Reputation: 71
I'm thinking that it should be possible to do the following with non-equi joins but can't manage to make it work. Sort of an extension to this question I asked a few weeks back: Fast way to find min in groups after excluding observations using R.
I have a data set of applications. If score is above cutoff you are admitted. Now I want to identify which applications are strictly dominated. I.e. when someone has prioritized a choice lower than another choice with a lower margin and will thus never be admitted to that option.
I.e. when comparing cutoff
at a specific row with all rows in the same group that have a lower prio number, set dominated = TRUE if there is a higher prioritized (lower prio) choice with a lower cutoff.

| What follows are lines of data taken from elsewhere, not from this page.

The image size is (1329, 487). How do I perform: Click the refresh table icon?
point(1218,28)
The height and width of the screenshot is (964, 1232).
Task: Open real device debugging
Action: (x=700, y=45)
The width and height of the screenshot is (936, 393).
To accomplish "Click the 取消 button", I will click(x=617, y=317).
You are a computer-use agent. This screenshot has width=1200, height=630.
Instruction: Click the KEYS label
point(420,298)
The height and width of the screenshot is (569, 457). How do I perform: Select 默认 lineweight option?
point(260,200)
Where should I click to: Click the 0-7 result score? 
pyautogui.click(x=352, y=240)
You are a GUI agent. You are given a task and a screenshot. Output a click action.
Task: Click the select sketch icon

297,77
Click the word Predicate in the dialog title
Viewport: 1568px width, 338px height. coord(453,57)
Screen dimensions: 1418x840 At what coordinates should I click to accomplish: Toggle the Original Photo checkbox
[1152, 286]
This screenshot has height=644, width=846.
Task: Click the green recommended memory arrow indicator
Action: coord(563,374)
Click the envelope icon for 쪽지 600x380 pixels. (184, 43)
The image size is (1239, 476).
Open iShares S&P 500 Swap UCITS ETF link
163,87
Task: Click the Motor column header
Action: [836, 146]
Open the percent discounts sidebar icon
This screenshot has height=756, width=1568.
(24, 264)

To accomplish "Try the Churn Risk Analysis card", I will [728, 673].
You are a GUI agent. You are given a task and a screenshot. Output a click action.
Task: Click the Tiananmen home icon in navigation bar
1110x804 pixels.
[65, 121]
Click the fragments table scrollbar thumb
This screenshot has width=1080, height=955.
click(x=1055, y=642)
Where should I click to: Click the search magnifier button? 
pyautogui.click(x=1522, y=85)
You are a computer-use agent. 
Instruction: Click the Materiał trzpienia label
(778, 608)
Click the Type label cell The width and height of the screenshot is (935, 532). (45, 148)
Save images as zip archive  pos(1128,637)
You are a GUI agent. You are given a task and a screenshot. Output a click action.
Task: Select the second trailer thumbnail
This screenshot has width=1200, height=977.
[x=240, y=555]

The following code works but is pretty darn slow:
library(data.table)
dt <- data.table(prio = c(c(1,2,4,5,6,7,8), c(1,2,4,5), c(1,2,4,5,6,7,8), c(1,2,4,10,13)),
c = c(c(20,16,19,20,21,11,22), c(1.5, 1.3, 1.7, 1.2), c(20,16,19,20,21,11,22), c(123,332,121,334,335)),
admission_group = c(rep("X", 7), rep("Y", 4), rep("X", 7), rep("Z", 5)),
individual = c(rep("A", 11), rep("B", 12)),
dominated = rep(FALSE, 23))
dt[,
min_c_lower_prio :=
unname(sapply(split(outer(prio,prio, "<="),
rep(1:length(prio),
each = length(prio))),
FUN = function(x) min(c[x], na.rm = TRUE))),
by = .(admission_group, individual)
]
dt[c > min_c_lower_prio, dominated := TRUE]
Upvotes: 1
Views: 59
Reputation: 66819
Yes, it can be done with non-equi joins:
dt[, d := dt[.SD, on=.(admission_group, individual, prio < prio, c < c), mult="first",
.N > 0, by=.EACHI]$V1]
Alternately, sort by priority and use cummin
:
dt[order(prio), d2 := c > cummin(c), by=.(admission_group, individual)]
Upvotes: 3